Überlegungen für Konzernfusion China will Boeing-Konkurrenten bauen

China hat große Pläne in der Luftfahrtindustrie: Die Volksrepublik will einen großen Passagierflieger bauen - mit ihm will man Boeing und Airbus Konkurrenz machen. Einer Zeitung zufolge wird deshalb jetzt eine Fusion der zwei großen Staatskonzerne ausgelotet.


Peking – Ein großer Passagierjet soll gebaut werden, mit 150 Sitzen - 2020 soll er abheben. Um diese ehrgeizigen Pläne umsetzen zu können, loten die beiden chinesischen Staatsunternehmen Avic I und Avic II derzeit aus, ob sie ihre Sparten für den Bau kommerzieller Flugzeuge zusammenlegen. Das berichtet die chinesische Staatspresse unter Berufung auf Unternehmenskreise.

China hatte die Pläne für den Passagierjet im vergangenen Jahr angekündigt. Die Maschine soll nichts Geringeres als eine Konkurrenz für die Modelle der weltweit führenden Luftfahrtkonzerne Airbus und Boeing Chart zeigen werden. Erst vor kurzem hatte China den ersten vollständig im Land entwickelten Regionaljet ARJ21-700 in Shanghai präsentiert.

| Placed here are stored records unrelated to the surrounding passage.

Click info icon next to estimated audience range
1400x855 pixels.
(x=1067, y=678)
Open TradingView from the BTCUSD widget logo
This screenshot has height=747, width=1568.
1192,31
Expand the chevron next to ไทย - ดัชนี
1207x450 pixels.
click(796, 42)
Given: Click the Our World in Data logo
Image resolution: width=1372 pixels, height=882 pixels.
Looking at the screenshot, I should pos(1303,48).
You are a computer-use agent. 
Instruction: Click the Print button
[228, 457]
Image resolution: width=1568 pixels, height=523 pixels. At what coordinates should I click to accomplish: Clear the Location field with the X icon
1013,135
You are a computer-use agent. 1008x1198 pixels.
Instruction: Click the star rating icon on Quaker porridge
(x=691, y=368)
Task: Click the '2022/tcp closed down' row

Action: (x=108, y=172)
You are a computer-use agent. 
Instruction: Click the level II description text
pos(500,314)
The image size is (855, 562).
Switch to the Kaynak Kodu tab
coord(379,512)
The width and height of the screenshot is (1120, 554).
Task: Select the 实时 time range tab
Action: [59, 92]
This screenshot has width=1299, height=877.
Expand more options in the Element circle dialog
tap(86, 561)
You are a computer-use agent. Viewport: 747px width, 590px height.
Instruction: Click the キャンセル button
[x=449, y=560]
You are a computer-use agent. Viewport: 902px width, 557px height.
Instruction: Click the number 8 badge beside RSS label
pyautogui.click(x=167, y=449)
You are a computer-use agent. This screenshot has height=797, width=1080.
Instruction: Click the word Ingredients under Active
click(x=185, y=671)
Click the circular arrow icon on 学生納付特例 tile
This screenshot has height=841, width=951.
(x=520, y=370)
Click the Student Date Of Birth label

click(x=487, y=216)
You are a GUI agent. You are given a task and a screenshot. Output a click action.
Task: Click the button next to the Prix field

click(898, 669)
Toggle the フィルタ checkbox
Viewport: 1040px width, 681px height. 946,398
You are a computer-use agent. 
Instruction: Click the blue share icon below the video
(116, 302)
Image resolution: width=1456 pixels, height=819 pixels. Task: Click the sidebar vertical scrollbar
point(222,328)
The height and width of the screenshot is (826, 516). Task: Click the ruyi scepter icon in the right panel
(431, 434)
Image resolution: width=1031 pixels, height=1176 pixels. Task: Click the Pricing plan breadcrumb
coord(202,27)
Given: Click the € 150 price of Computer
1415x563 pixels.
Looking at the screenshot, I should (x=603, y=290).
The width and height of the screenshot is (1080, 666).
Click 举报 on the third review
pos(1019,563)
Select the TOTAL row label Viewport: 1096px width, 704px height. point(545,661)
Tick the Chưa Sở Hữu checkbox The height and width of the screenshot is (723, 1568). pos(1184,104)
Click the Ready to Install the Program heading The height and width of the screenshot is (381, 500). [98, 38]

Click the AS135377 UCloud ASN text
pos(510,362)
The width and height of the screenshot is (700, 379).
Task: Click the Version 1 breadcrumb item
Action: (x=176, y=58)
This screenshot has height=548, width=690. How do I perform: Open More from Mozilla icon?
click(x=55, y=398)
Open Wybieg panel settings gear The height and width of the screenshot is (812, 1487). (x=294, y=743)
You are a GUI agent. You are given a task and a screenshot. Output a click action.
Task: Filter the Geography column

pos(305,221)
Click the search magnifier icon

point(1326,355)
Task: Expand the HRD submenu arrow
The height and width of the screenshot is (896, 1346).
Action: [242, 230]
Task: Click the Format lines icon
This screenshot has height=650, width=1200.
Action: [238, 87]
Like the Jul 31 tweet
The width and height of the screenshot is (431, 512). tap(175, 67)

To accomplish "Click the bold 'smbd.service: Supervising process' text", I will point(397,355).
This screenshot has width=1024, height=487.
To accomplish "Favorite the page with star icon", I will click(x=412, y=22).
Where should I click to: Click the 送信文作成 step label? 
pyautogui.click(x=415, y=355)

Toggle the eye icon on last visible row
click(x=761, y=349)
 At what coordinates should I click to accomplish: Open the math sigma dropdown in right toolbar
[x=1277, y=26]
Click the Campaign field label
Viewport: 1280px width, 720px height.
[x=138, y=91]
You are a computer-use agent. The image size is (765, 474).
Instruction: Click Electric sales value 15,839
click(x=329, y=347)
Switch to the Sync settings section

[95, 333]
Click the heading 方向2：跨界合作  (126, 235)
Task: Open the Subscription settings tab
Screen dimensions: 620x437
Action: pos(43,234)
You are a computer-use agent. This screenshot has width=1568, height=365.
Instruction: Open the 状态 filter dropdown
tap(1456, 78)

Details der Pläne für eine Zusammenlegung der beiden chinesischen Luftfahrtunternehmen könnten dem Bericht zufolge voraussichtlich im März vorgestellt werden. Avic I und Avic II sind jeweils auch Zulieferer von Airbus und Boeing. Avic II ist der einzige chinesische Hersteller von kommerziellen und Militärhubschraubern. In einem Joint Venture mit dem brasilianischen Flugzeugbauer Embraer stellt das Unternehmen außerdem den 50-sitzigen Regionaljet ERJ-145 her.